Argentinien 1969: Der kleine Valentin wächst bei seiner Großmutter auf, die ihn vor seinem Vater schützen will. Die Mutter hat vor Jahren die Familie verlassen und auf Valentins Fragen reagiert die Großmutter aggressiv und abweisend. Während Valentin davon träumt Astronaut zu werden und seine Mutter wiederzufinden, stellt ihm sein Vater eines Tages - nach unzähligen anderen Freundinnen - die attraktive Leticia vor. Der Junge freundet sich mit Leticia an und hofft, in ihr eine neue Mutter gefunden zu haben. Doch auch sie ist wenig später wieder verschwunden. Überzeugt davon, dass nur er selbst die Probleme in seiner Familie lösen kann, macht sich Valentin schließlich auf die Suche nach Leticia...

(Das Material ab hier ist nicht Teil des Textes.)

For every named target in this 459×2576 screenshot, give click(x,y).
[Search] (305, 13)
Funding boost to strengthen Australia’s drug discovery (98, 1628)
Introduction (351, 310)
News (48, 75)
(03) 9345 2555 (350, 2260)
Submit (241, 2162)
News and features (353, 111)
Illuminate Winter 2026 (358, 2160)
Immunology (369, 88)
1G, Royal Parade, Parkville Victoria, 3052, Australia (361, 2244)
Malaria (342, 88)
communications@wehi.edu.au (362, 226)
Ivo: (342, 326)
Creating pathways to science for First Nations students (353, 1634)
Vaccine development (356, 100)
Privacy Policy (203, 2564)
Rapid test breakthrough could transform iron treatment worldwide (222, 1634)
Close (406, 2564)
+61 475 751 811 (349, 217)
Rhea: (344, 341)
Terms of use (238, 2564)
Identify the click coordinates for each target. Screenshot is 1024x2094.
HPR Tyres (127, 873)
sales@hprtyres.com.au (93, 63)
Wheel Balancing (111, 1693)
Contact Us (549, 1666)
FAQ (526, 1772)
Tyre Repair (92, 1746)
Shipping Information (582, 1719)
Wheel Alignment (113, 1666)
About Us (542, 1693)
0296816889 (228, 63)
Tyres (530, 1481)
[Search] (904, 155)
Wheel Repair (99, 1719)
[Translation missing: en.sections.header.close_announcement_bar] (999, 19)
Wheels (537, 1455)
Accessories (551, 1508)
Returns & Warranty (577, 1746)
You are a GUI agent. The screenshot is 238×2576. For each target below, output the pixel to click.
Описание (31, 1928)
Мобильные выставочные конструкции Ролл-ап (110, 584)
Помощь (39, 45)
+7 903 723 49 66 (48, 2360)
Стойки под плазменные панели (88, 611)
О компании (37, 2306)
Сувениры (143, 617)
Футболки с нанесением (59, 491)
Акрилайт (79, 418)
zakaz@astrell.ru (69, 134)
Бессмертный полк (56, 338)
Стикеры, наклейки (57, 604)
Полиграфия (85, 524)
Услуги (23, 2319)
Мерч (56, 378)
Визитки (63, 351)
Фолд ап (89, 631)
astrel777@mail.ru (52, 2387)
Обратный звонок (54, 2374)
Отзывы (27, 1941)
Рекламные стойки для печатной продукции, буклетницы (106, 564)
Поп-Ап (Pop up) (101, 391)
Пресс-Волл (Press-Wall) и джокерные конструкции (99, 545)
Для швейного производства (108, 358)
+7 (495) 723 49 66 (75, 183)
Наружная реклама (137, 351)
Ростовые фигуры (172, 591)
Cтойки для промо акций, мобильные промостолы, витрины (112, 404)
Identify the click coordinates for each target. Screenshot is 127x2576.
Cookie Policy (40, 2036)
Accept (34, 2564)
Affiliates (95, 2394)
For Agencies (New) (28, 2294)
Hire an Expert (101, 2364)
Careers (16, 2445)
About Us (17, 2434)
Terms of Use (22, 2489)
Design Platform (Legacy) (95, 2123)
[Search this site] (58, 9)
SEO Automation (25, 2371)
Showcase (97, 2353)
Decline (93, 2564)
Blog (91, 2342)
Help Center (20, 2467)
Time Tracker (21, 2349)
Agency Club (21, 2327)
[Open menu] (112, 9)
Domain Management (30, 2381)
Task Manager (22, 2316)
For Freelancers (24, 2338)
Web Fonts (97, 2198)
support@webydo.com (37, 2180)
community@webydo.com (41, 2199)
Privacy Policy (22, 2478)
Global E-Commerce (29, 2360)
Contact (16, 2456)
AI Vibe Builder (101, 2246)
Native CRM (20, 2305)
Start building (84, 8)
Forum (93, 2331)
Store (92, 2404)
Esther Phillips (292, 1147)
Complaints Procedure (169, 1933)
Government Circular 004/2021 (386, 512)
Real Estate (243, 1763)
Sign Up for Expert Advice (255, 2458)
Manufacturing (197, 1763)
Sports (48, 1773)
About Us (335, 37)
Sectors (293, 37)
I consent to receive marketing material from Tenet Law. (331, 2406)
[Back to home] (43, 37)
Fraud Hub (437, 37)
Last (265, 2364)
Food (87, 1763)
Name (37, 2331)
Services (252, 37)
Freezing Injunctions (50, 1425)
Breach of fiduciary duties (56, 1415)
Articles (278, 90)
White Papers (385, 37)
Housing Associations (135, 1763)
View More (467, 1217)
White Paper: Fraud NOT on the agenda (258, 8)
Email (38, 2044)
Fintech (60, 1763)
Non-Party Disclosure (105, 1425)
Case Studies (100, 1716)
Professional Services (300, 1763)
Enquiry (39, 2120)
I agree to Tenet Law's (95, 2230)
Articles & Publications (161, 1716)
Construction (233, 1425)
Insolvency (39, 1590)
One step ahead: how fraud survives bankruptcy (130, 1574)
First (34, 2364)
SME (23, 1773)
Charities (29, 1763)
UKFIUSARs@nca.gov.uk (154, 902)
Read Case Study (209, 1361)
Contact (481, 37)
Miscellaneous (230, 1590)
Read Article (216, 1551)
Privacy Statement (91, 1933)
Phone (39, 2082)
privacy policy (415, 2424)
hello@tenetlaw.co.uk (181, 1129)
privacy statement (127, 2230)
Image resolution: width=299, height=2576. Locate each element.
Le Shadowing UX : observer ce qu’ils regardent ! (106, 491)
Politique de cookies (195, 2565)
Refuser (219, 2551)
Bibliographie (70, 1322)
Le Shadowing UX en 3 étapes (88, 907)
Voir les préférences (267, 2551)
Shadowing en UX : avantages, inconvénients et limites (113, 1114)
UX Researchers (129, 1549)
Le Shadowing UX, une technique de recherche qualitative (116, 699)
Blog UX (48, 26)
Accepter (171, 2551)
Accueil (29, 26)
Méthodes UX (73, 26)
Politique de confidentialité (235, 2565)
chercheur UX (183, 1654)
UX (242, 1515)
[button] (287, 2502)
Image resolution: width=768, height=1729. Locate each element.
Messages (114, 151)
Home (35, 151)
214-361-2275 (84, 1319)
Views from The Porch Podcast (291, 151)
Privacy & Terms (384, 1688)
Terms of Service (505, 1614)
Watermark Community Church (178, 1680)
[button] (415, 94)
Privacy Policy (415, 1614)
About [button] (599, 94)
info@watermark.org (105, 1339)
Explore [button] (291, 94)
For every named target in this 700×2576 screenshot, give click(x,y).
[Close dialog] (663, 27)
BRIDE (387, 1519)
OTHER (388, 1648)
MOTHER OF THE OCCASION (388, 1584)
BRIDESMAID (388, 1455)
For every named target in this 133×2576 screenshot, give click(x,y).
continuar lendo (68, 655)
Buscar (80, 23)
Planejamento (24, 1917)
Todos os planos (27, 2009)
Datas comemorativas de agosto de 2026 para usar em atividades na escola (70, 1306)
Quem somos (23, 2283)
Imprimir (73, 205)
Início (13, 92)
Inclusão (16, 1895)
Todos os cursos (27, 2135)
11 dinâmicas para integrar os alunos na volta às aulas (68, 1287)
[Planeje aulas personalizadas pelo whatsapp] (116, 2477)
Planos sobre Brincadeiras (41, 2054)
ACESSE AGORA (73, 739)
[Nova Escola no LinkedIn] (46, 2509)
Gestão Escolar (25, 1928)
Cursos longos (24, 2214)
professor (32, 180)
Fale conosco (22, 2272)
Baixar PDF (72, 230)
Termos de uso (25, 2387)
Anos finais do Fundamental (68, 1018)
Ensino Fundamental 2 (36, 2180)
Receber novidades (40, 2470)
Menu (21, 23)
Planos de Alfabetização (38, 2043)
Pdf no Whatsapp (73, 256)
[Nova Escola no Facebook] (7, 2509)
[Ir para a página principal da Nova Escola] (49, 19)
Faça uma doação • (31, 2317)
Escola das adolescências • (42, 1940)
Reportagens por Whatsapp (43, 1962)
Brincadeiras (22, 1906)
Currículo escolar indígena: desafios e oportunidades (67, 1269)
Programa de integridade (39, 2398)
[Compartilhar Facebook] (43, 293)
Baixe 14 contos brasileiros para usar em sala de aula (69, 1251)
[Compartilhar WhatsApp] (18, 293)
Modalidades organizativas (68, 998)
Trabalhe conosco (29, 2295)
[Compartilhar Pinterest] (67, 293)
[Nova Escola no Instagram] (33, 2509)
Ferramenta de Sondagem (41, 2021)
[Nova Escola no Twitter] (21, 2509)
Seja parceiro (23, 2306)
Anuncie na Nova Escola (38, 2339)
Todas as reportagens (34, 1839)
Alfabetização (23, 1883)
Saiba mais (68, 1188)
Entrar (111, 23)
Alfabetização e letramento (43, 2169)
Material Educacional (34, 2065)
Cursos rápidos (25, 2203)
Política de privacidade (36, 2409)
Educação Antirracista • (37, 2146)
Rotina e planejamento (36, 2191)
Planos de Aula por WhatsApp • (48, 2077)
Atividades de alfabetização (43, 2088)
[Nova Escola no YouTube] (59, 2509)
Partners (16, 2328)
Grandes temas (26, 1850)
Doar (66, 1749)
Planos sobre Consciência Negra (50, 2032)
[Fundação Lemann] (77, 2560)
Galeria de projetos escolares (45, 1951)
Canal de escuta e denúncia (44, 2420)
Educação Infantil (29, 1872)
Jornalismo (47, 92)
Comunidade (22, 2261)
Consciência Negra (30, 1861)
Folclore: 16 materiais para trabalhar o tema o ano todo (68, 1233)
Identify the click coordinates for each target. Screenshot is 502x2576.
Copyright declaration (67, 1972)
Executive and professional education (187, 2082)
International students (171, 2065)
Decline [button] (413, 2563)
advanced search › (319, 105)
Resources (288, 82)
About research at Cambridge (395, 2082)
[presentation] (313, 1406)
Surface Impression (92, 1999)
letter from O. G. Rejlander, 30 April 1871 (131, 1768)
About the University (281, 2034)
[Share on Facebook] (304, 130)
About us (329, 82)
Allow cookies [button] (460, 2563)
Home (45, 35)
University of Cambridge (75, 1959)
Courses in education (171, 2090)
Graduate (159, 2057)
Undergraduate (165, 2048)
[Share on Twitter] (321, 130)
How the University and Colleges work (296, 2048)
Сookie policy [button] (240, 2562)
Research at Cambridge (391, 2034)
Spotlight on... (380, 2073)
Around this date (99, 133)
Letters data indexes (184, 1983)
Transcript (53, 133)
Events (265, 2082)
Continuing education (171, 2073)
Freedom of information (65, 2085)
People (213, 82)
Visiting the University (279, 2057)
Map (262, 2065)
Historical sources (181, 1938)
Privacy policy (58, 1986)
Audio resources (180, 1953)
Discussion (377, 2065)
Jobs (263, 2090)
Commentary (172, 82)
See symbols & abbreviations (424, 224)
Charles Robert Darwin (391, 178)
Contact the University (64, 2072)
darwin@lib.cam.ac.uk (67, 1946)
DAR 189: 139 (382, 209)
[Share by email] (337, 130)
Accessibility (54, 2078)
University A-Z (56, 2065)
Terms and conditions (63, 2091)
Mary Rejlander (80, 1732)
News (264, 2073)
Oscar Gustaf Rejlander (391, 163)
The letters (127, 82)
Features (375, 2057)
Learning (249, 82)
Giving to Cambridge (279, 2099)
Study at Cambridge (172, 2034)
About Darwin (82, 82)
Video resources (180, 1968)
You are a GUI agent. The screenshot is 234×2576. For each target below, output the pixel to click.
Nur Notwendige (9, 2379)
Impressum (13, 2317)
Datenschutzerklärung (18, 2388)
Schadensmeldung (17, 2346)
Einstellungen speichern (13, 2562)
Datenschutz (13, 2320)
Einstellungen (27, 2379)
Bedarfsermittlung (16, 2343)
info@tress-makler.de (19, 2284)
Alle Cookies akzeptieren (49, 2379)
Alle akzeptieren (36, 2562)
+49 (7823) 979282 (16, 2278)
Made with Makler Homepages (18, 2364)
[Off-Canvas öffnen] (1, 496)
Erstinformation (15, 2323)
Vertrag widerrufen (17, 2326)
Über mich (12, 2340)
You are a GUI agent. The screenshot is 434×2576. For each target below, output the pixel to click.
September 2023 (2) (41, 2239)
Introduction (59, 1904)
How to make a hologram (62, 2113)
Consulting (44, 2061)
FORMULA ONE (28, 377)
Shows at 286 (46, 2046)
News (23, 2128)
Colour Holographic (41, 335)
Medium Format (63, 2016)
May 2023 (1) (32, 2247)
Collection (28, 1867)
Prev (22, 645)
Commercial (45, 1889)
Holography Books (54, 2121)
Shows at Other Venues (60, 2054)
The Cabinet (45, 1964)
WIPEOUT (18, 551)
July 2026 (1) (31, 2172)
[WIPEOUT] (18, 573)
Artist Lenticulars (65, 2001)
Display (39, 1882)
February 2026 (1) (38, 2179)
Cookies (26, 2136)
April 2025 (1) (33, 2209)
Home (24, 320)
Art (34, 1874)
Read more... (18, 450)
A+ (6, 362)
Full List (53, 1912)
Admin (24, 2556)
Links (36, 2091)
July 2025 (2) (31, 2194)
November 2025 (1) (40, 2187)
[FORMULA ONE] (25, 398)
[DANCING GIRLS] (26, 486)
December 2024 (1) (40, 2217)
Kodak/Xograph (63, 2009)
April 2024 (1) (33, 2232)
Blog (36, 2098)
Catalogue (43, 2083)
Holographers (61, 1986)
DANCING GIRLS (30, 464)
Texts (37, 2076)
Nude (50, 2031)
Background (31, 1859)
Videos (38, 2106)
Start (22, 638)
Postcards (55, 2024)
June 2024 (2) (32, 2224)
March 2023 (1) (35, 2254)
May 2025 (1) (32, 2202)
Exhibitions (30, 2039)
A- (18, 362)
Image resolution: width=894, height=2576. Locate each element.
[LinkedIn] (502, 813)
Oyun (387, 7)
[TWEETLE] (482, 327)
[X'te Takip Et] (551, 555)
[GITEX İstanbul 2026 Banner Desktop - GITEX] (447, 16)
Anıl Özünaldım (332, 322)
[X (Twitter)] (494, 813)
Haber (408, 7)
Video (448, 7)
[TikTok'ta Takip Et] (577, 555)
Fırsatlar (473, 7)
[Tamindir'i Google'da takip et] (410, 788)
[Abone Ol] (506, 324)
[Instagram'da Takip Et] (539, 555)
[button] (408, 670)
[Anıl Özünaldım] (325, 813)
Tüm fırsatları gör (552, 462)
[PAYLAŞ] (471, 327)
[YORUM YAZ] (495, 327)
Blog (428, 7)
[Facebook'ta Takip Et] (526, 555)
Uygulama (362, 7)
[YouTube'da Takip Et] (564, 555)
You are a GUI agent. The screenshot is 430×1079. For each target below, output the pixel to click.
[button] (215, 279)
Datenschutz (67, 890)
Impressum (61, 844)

Alejandro Agresti ("Die Liebe ist eine dicke Frau", "Das letzte Kino der Welt") inszenierte eine lebenspralle und berührende Geschichte, die teilweise auf seinen eigenen Kindheitserlebnissen in Buenos Aires Ende der Sechzigerjahre beruht. Ohne falsche Sentimentalität erkundet die Story durch die Augen des Jungen die aufregende Erwachsenenwelt. Agresti arbeitet seit 1978 als Sound Designer, Komponist, Produzent, Schauspieler (hier ist er in der Rolle des Vaters zu sehen), Kameramann, Autor und Regisseur im Filmgeschäft. Seine Arbeiten wurden auf zahlreichen internationalen Festivals ausgezeichnet. Seit seinem Film "Ein Toter kehrt zurück" von 1989, der von den Niederländer Kees Kasander und Denis Wigman mitproduziert wurde, arbeitet Agresti verstärkt auch in den Niederlanden.